## Raw records
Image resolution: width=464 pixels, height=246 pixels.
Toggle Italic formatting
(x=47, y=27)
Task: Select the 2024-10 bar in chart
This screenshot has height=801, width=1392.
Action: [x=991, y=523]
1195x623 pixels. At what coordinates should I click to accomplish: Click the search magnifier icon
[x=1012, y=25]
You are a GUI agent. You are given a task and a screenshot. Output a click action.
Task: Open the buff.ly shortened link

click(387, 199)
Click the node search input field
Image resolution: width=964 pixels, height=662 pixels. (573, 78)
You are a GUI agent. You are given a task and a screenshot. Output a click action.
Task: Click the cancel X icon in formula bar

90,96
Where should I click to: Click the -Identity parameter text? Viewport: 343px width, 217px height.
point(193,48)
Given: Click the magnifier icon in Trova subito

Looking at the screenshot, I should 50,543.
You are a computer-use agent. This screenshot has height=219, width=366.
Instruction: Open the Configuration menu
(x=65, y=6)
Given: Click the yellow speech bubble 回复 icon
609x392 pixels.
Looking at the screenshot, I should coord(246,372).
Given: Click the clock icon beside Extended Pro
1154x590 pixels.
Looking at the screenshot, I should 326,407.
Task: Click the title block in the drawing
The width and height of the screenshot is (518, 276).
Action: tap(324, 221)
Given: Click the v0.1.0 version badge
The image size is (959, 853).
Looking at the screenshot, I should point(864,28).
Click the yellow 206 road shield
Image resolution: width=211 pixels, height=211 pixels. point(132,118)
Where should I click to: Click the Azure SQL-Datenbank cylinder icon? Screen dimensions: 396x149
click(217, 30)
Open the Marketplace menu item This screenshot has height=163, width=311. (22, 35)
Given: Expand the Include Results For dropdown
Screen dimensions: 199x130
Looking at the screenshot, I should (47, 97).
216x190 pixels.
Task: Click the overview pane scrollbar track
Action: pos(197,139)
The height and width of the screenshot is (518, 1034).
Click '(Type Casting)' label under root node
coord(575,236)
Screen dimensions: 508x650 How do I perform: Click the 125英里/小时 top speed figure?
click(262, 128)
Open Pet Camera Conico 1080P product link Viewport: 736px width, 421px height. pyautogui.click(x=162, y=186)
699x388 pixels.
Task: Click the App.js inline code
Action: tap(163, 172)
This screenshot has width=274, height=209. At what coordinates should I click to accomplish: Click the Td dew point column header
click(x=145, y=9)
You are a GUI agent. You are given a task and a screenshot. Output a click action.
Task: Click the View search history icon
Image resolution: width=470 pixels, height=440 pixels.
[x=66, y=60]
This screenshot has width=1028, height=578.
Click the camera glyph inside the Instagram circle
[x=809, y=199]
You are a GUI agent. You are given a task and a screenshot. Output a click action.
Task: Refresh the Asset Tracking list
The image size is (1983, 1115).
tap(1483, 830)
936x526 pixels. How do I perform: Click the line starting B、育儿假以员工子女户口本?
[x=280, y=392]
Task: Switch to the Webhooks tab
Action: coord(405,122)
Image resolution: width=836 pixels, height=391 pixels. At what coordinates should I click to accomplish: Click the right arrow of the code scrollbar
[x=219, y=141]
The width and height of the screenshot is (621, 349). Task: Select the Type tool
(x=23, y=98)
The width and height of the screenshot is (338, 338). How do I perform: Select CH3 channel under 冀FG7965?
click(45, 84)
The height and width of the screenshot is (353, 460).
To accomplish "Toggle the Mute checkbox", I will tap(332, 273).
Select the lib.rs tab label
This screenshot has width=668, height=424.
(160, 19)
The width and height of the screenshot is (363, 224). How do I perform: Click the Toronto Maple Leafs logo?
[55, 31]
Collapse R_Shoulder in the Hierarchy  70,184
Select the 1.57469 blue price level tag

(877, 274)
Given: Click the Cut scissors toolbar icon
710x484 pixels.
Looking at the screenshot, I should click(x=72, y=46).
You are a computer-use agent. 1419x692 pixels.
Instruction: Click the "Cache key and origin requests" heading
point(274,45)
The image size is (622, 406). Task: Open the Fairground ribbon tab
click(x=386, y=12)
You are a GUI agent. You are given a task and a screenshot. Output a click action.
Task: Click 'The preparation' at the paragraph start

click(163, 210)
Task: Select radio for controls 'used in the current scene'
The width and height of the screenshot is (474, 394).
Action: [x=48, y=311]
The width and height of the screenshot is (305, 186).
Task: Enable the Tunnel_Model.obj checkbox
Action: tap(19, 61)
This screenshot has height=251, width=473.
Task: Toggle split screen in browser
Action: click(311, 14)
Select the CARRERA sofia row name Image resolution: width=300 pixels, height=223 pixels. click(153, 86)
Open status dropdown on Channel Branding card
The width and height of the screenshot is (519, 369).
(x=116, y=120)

## Short exercise
Rewrite everything from the first line above down through the line containing "Action: [x=991, y=523]". Keep the request text unchanged, and offset every coordinate in the answers by adding 127.

## Exercise output
Image resolution: width=464 pixels, height=246 pixels.
Toggle Italic formatting
(x=174, y=154)
Task: Select the 2024-10 bar in chart
This screenshot has height=801, width=1392.
Action: [x=1118, y=650]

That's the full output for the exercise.